== Supplied passage ==
::::::::::

American Weimar or American Habsburg?

Aaron Sibarium has an interesting article on the Weimarization of America  thru the normalization of political violence and intimidation…it is a trend I’ve raised concerns about in the past, for example, here:  The United States of Weimar?   An article by Dominic Green, though, argues that Weimar is less of a threatening precedent for American today than is the Habsburg monarchy of Austria-Hungary:

The Habsburg monarchy was riven with ethnic division, but:

Where the Hapsburgs had nationalism, we have ‘identity’. Like the Hapsburgs, we have racialized nationalism within an imperial framework. The result is what English-speakers call ‘Balkanization’. You need only look at the history of the Balkans in the half-century before 1914 to see where our current path leads.

I was reminded of a quote from historian AJP Taylor:

The appointment of every school teacher, of every railway porter, of every hospital doctor, of every tax-collector, was a signal for national struggle. Besides, private industry looked to the state for aid from tariffs and subsidies; these, in every country, produce ‘log-rolling,’ and nationalism offered an added lever with which to shift the logs. German industries demanded state aid to preserve their privileged position; Czech industries demanded state aid to redress the inequalities of the past. The first generation of national rivals had been the products of universities and fought for appointment at the highest professional level: their disputes concerned only a few hundred state jobs. The generation which followed them was the result of universal elementary education and fought for the trivial state employment which existed in every village; hence the more popular national conflicts at the turn of the century.

Taylor also noted that the ethnic conflicts were exacerbated by the government dominance of economic life. “There were no private schools or hospitals, no independent universities; and the state, in its infinite paternalism, performed a variety of services from veterinary surgery to the inspecting of buildings.”  The present-day US doesn’t have that level of government dominance, certainly, but the degree to which many nominally-private activities are now government-funded (universities, healthcare)combined with the extreme politicization of everything from coffee to footballis helping to drive those same behaviors of intergroup squabbling.

::::::::::

== Dataset excerpt ==
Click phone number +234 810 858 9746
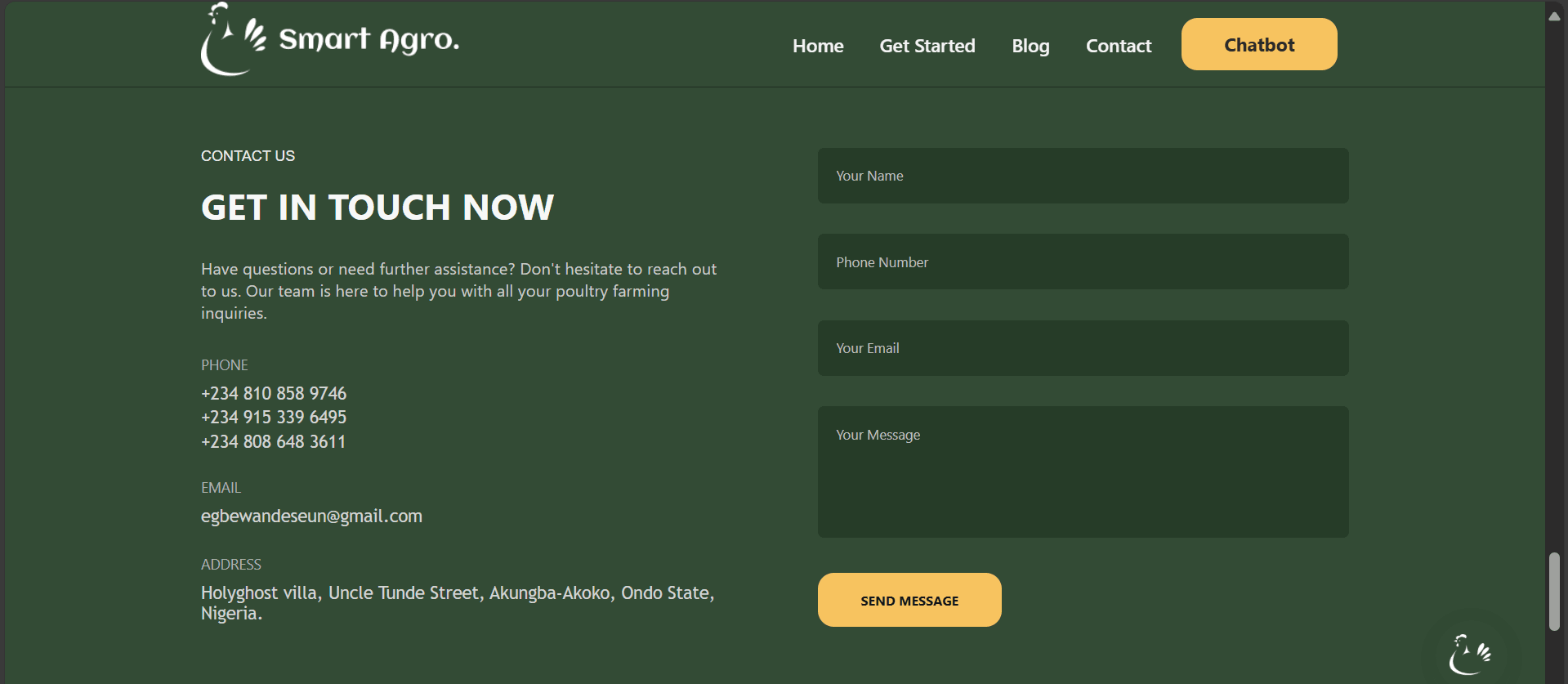[274, 393]
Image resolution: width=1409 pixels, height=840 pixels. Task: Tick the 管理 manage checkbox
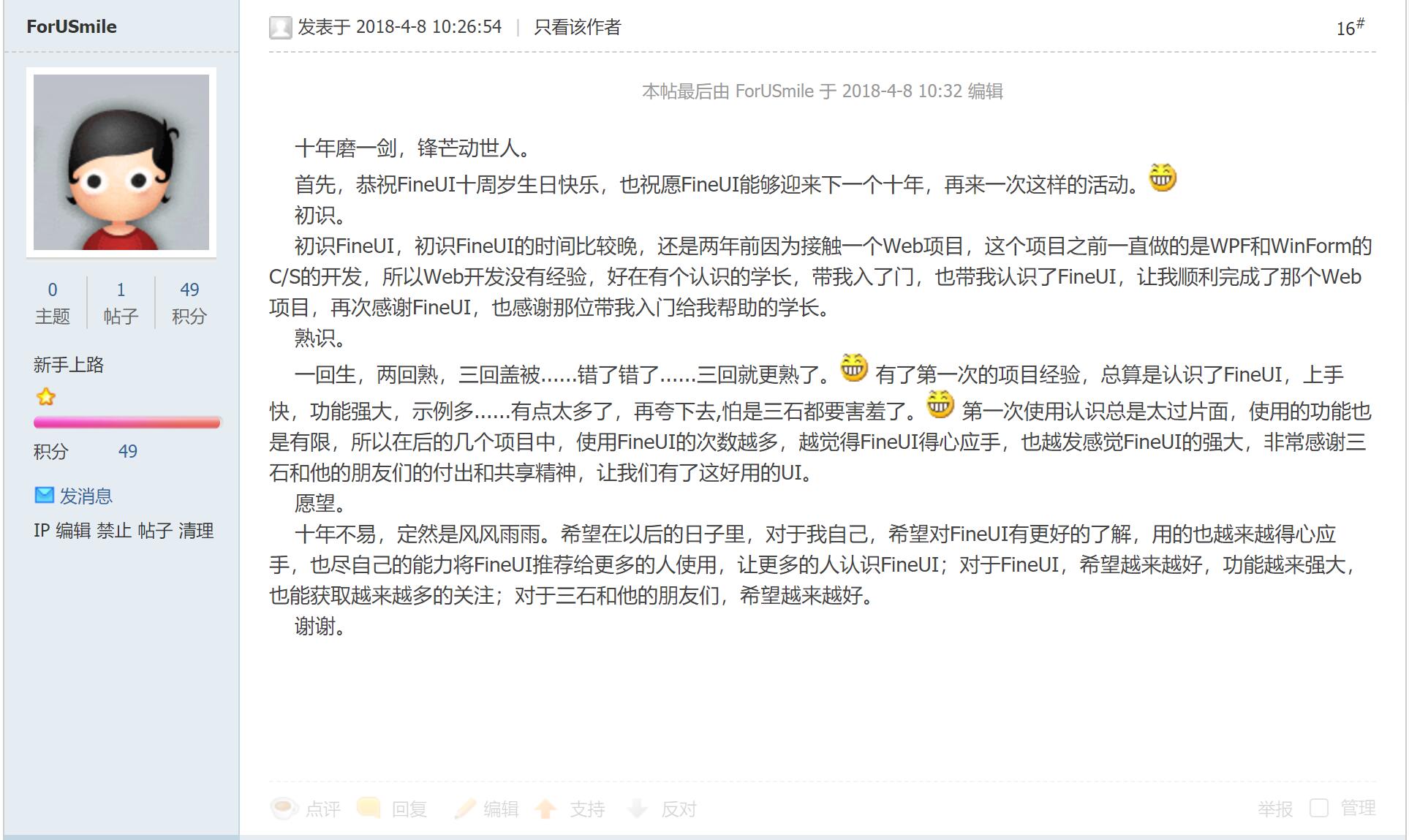(x=1319, y=808)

::::::::::

Quote the full post on America as Weimar or Habsburg word for word. Rely only on the text itself, not on the data.

== Answer area ==
American Weimar or American Habsburg?

Aaron Sibarium has an interesting article on the Weimarization of America  thru the normalization of political violence and intimidation…it is a trend I’ve raised concerns about in the past, for example, here:  The United States of Weimar?   An article by Dominic Green, though, argues that Weimar is less of a threatening precedent for American today than is the Habsburg monarchy of Austria-Hungary:

The Habsburg monarchy was riven with ethnic division, but:

Where the Hapsburgs had nationalism, we have ‘identity’. Like the Hapsburgs, we have racialized nationalism within an imperial framework. The result is what English-speakers call ‘Balkanization’. You need only look at the history of the Balkans in the half-century before 1914 to see where our current path leads.

I was reminded of a quote from historian AJP Taylor:

The appointment of every school teacher, of every railway porter, of every hospital doctor, of every tax-collector, was a signal for national struggle. Besides, private industry looked to the state for aid from tariffs and subsidies; these, in every country, produce ‘log-rolling,’ and nationalism offered an added lever with which to shift the logs. German industries demanded state aid to preserve their privileged position; Czech industries demanded state aid to redress the inequalities of the past. The first generation of national rivals had been the products of universities and fought for appointment at the highest professional level: their disputes concerned only a few hundred state jobs. The generation which followed them was the result of universal elementary education and fought for the trivial state employment which existed in every village; hence the more popular national conflicts at the turn of the century.

Taylor also noted that the ethnic conflicts were exacerbated by the government dominance of economic life. “There were no private schools or hospitals, no independent universities; and the state, in its infinite paternalism, performed a variety of services from veterinary surgery to the inspecting of buildings.”  The present-day US doesn’t have that level of government dominance, certainly, but the degree to which many nominally-private activities are now government-funded (universities, healthcare)combined with the extreme politicization of everything from coffee to footballis helping to drive those same behaviors of intergroup squabbling.